The premise of Attack on Titan is that the human race, under assault of giant man-eating humanoids called Titans, has withdrawn behind three concentric walls that, for hundreds of years, have protected them from Titan attacks, but also prevented humanity from going anywhere outside the safety of their walls. In the very first episode, a Colossal Titan, one larger than any ever seen before, shows up and basically wrecks the outer wall, allowing the Titans inside. A full 20% of humanity perishes in the events that take place over the next several months, as the Titans have feasts and the humans try to fight back.

Good stuff:

  • This show does action really well. All of the Titan fights were really cool, and the Spider-Man-esque way the characters get around, via waist-mounted cable guns, never looks anything short of amazing.
  • The designs for the Titans are uniformly awesome. None of them look like any others, but they all really skate up to the uncanny valley and they are all really creepy. None of them move quite right, although some of them move much more strangely than others, and the way some of them have faces that would look perfectly normal on a banker or a grocer when they’re actually man-eating monsters is really something.
  • The actual story itself is pretty cool; I want to know more about these things and more about the world.

Bad stuff:

  • This may be a manga thing or an artifact of how Japanese translates into English– and I should point out that I watched about 80% of the season dubbed, not subtitled– but my God, the dialogue was terrible, and the melodrama off the charts. There was no set of circumstances perilous enough (or exciting enough) that they could not be interrupted for a lengthy philosophical conversation, even if the characters were, say, on horseback and fleeing from a giant, when you wouldn’t expect them to be able to talk. The voice acting in both languages has one volume: screaming. And any individual sentence would always be 20 times as long as it needed to be, with lots of recursive clauses. Even if this is how Japanese sounds to an English speaker when translated literally, you solve that problem by not translating it literally. If you’re going to do a dub, try and make the dialogue sound natural to an English speaker.(*)
  • Character design for the human characters could be better, especially since they tend to be wearing uniforms and thus dressed the same all the time. I had trouble differentiating between a lot of the characters.
  • The flashbacks. My God, the flashbacks. Again, nothing is too exciting that you can’t interrupt it with a five-minute flashback to people talking.
  • Pacing. The episodes are short, at about 22 minutes each, but there’s a couple of minutes of recap and credits at either end of that, so the actual episode length is maybe sixteen to eighteen minutes? I am not exaggerating when I say that most episodes are 14 minutes of talking about what is happening right in front of the characters and carping about philosophy and then four minutes of something actually happening, then a cliffhanger.

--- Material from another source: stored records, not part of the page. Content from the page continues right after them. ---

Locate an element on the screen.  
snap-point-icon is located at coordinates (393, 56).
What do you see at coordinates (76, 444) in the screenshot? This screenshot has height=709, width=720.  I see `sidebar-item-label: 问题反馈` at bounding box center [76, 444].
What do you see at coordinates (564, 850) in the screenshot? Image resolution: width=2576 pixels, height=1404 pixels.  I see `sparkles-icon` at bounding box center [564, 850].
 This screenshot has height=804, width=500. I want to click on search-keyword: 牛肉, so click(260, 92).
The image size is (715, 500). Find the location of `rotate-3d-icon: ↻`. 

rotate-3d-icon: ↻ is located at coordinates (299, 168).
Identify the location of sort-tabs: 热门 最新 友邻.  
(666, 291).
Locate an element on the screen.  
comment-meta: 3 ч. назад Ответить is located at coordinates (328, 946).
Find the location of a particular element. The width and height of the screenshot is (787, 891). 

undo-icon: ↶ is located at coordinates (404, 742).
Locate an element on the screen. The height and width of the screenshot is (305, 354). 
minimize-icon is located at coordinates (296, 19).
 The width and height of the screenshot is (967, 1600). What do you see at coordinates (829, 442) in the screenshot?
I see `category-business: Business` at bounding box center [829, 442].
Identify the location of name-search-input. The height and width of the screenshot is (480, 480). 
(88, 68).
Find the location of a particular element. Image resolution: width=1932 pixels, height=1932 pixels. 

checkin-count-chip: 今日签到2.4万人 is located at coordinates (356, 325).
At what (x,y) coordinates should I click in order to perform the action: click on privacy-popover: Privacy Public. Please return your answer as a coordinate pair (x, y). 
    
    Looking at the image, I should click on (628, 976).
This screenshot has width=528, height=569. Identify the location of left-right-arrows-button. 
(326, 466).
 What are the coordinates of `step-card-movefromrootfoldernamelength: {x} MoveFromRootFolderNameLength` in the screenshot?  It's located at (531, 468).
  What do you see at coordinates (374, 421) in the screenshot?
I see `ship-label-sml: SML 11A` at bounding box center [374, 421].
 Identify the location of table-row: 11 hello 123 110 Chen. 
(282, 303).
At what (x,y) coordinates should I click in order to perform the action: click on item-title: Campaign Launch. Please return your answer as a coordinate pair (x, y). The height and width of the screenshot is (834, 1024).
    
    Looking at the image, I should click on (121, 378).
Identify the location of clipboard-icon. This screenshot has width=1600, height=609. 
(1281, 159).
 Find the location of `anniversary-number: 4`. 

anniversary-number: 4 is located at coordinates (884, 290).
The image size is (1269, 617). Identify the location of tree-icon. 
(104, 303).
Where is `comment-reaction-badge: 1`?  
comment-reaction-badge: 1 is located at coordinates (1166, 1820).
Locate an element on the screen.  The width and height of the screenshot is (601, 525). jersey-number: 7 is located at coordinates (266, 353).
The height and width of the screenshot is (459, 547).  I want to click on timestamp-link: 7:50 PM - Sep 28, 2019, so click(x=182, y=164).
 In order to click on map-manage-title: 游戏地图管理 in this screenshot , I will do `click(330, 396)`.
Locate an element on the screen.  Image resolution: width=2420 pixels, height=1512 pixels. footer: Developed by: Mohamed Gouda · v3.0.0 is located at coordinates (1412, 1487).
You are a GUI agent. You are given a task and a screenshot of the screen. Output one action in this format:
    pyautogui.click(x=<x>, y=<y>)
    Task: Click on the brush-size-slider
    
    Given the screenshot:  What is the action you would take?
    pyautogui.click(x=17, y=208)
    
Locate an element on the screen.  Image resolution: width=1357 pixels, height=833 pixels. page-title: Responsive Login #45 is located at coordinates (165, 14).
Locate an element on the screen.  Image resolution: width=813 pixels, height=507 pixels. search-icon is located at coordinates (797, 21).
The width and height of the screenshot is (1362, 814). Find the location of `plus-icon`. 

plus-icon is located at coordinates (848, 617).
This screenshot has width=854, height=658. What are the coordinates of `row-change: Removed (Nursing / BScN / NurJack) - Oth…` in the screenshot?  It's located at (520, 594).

So, it sounds like I hated this, but the positive stuff is actually interesting enough to me that I’m probably still in for the second season– especially since the things that are crappy about it lend well to making fun of the show while watching it, which … is a way to enjoy TV, I suppose. I may try out a season of My Hero Academia before I go into S2 of Attack on Titan just to see what things are in common across the two shows and maybe recalibrate my expectations a little bit.

Also, my wife brought home the first two volumes of the manga from the library, and I read the first one, and the anime really does appear to be a scene-for-scene translation of the manga. I have not read the second volume yet and really am not feeling much of an itch to do it, so I think I’ll stick with the series for now.

(*) This may be a good time to remind people that my academic background is in Biblical Studies, and the Hebrew Bible in particular, so I have a lot of Opinions about how to translate things. My lack of facility with Japanese hurts me a bit, but I can go on for a while about this sort of thing.